NEW DELHI, Dec 1 — India’s government invited protesting farmers for talks today, seeking to allay concerns about new laws growers fear could pave the way for the government to stop buying grain at guaranteed prices, leaving them at the mercy of private buyers.

In a letter addressed to 32 farmers’ unions, Sanjay Agrawal, the most senior civil servant at the Ministry of Agriculture & Farmers Welfare, urged farmers to come forward for talks with government ministers and officials.

The government had earlier invited farmers for talks on Thursday but agreed to meet today due to cold weather and the coronavirus pandemic, Agriculture & Farmers Welfare Minister Narendra Singh Tomar said.
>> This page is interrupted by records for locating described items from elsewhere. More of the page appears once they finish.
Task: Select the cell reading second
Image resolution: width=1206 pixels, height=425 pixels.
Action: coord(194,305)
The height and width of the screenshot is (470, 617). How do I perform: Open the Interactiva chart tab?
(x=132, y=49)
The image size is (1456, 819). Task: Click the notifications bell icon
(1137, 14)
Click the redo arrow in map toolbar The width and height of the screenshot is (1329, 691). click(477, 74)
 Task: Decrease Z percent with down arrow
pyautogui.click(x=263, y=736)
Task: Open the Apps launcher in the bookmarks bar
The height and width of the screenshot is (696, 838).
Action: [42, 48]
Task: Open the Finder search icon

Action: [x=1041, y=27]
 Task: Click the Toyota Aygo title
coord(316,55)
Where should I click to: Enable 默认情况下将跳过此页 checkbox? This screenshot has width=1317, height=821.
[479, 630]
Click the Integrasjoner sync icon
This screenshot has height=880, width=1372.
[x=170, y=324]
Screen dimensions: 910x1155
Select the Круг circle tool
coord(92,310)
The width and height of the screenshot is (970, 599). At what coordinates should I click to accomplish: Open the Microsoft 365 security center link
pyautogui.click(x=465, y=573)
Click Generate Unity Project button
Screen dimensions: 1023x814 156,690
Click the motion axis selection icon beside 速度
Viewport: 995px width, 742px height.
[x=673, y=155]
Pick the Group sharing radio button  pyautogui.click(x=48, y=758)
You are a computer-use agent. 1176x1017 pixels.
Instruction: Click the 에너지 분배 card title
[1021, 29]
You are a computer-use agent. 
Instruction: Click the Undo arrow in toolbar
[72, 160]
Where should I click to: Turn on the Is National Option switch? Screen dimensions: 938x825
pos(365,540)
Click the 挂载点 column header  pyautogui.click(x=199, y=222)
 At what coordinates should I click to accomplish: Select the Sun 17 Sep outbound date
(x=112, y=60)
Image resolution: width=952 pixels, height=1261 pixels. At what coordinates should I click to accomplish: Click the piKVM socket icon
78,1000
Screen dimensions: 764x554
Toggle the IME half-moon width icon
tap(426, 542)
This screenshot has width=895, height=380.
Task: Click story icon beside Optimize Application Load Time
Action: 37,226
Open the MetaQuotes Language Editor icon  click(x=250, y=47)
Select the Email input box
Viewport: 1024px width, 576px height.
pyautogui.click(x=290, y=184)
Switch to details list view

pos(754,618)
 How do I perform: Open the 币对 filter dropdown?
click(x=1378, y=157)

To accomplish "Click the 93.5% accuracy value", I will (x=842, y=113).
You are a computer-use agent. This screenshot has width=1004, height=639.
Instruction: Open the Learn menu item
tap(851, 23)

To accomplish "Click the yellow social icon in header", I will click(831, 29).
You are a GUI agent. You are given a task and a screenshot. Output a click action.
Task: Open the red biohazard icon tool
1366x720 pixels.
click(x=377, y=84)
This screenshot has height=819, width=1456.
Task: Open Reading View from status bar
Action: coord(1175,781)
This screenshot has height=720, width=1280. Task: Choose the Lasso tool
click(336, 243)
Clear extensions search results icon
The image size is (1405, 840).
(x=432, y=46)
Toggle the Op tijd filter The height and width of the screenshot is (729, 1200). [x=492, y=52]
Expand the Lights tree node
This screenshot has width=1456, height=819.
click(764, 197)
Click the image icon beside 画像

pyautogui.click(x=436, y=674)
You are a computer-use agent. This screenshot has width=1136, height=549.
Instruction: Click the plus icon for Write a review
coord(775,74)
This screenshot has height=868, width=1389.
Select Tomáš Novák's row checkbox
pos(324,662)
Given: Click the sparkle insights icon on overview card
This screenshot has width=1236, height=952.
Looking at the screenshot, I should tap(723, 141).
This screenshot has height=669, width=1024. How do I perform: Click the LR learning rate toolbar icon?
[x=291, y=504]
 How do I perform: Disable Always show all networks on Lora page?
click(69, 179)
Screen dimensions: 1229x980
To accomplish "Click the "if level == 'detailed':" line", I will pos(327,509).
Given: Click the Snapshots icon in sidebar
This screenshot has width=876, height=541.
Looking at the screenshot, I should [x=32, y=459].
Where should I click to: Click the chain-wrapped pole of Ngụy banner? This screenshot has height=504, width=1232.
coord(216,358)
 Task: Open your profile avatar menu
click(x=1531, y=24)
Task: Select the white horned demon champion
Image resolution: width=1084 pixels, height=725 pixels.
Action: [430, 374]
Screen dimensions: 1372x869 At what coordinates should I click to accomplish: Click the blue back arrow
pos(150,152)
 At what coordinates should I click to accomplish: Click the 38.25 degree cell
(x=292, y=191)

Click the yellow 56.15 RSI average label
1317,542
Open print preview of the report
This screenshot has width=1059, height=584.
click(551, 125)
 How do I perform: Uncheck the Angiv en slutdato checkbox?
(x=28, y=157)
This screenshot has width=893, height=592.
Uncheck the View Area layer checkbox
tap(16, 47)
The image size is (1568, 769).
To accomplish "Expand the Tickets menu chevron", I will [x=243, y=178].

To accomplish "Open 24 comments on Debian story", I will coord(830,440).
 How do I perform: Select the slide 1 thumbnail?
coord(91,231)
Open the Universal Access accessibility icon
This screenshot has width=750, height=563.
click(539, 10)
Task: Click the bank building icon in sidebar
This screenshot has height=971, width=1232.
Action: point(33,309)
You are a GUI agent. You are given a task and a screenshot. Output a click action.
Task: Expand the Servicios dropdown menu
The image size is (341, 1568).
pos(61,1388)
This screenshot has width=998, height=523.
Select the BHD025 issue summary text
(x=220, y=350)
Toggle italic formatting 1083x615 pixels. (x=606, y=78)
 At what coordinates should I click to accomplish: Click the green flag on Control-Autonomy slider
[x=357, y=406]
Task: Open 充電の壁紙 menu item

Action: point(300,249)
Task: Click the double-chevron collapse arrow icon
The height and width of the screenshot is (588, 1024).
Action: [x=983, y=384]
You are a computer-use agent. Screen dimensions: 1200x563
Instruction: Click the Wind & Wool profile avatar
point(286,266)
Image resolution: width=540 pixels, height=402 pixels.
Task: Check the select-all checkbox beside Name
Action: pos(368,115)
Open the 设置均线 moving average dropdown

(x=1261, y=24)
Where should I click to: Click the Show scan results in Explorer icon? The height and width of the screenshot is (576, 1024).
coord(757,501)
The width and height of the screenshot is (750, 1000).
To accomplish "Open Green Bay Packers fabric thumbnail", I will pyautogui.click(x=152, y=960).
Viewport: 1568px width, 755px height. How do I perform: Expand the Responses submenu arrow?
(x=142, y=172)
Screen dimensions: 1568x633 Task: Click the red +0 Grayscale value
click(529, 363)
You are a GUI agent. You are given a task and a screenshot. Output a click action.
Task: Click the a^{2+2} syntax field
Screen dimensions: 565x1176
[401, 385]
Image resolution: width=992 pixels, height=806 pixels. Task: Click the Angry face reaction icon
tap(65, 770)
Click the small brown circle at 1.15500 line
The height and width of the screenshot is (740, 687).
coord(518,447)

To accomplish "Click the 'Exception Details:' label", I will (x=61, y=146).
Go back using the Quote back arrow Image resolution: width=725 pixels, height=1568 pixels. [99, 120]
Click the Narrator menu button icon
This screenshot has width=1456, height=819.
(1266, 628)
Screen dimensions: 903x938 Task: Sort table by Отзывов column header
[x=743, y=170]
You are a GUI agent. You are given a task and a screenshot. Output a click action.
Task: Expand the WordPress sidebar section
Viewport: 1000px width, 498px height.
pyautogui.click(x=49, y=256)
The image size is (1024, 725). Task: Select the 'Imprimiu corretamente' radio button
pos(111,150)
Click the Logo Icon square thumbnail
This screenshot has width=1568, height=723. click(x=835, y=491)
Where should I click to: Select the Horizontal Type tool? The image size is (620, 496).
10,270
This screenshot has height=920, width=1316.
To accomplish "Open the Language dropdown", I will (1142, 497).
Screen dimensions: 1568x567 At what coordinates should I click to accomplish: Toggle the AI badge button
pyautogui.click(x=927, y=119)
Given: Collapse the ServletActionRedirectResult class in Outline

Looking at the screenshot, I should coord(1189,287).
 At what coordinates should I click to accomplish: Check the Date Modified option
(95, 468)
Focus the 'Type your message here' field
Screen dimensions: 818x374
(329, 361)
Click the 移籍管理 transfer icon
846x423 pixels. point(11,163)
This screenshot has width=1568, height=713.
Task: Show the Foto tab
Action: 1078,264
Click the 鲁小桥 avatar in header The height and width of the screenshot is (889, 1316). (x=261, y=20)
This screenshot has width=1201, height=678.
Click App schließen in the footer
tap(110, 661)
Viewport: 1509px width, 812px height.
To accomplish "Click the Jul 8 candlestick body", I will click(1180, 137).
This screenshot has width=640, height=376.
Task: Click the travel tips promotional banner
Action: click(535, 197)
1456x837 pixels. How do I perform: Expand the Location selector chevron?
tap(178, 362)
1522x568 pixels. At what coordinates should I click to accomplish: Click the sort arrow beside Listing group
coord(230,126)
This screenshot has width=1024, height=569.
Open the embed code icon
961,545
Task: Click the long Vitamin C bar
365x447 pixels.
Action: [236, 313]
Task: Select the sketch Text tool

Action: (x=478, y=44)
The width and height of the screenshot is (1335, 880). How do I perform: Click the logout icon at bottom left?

The protests have intensified since last week when farmers arrived in trucks, buses and tractors at Delhi’s Singhu border with Haryana state and blocked the main northern highway into the capital.

Earlier, an umbrella group representing different farmers’ unions slammed the government for saying it would engage in talks with the farmers if they moved their protest off the roads into a designated stadium site.

If the government is serious about addressing the demands of farmers, it should stop laying down conditions, they said.

Small growers fear the new laws will make them vulnerable to competition from big business, and that they could eventually lose price supports for staples such as wheat and rice.

Yesterday, Prime Minister Narendra Modi resisted calls for the repeal of farm reforms, saying growers were being misled and that new laws would benefit them.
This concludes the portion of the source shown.